Author(s)
Aki Koivu, PhD
Pin-Yu Lin, Msc
Kristina Simonyan, MD. PhD
DrMed
Matthew R. Naunheim, MD, MBA
Affiliation(s)
Massachusetts Eye and Ear & Harvard Medical School
Abstract:
Objectives: Develop a real-time prediction model to automatically detect laryngeal behaviors from videolaryngoscopy-based pose tracking data during clinical examinations. This will improve data collection quality by providing immediate feedback to clinicians and enable future automation pipelines for efficient large-scale analysis.
Study Design: Proof-of-concept study of a real-time integration of identifying patient behavior states during in-office laryngoscopy using motion tracking.
Methods: We trained a real-time stateful residual Gated Recurrent Unit (GRU) model that analyzed the tracking data of 39 laryngeal keypoints, derived from our previously published keypoint detection model, to predict the patient’s laryngeal task state. These included ‘phonation’, ‘sustained phonation’, ‘swallowing’, ‘idle’, ‘coughing’, ‘sniffing’, and ‘out of view’. 916 segments from 72 laryngoscopy videos were annotated for model training. The resulting model was then evaluated on an independent dataset of 123 segments from 10 videos. Performance was assessed by comparing manual annotations and model predictions using classification metrics and temporal intersection over union (mIoU).

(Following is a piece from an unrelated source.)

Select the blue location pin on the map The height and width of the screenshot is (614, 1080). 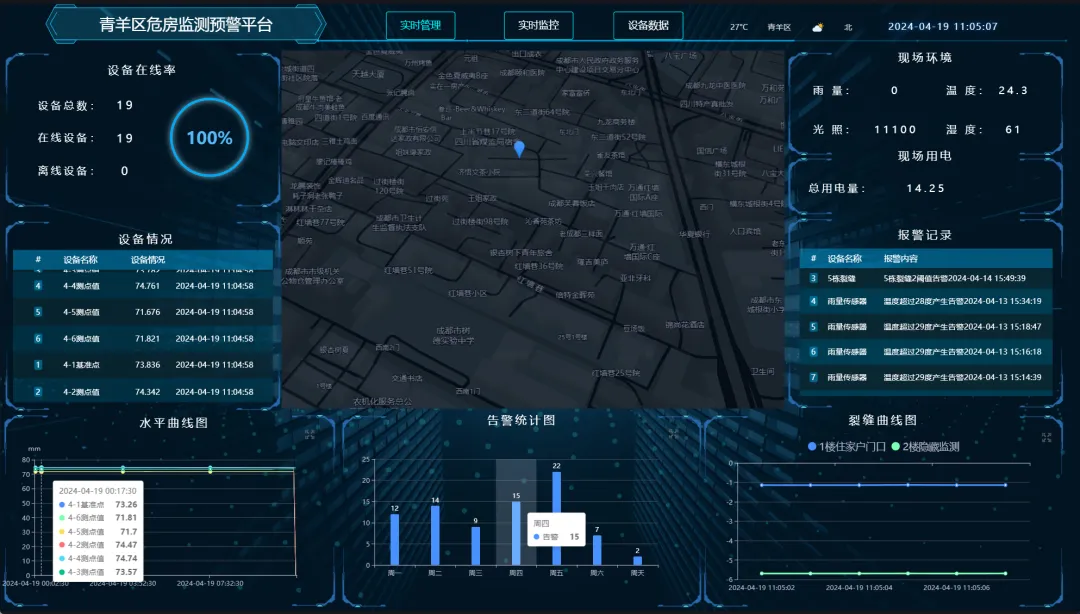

Results: The model achieved a mean accuracy score of 92% and an mIoU of 0.82 when evaluated on the independent test dataset, indicating both agreement with manual annotations and accurate temporal identification of laryngeal task states. At the class level, the model performed consistently across most state categories, with per-class F1-scores on the test set ranging from 83% for phonation to 97% for sniffing. The lowest validation F1 was observed for cough (82% [70%–92%]).
Conclusions: Our study demonstrates how our developed state classification model can identify patients’ laryngeal behaviors, such as swallowing and phonation, using xy coordinates produced by our existing keypoint tracking model. Future work will focus on refining precision and further characterizing the clinical utility of the proposed model.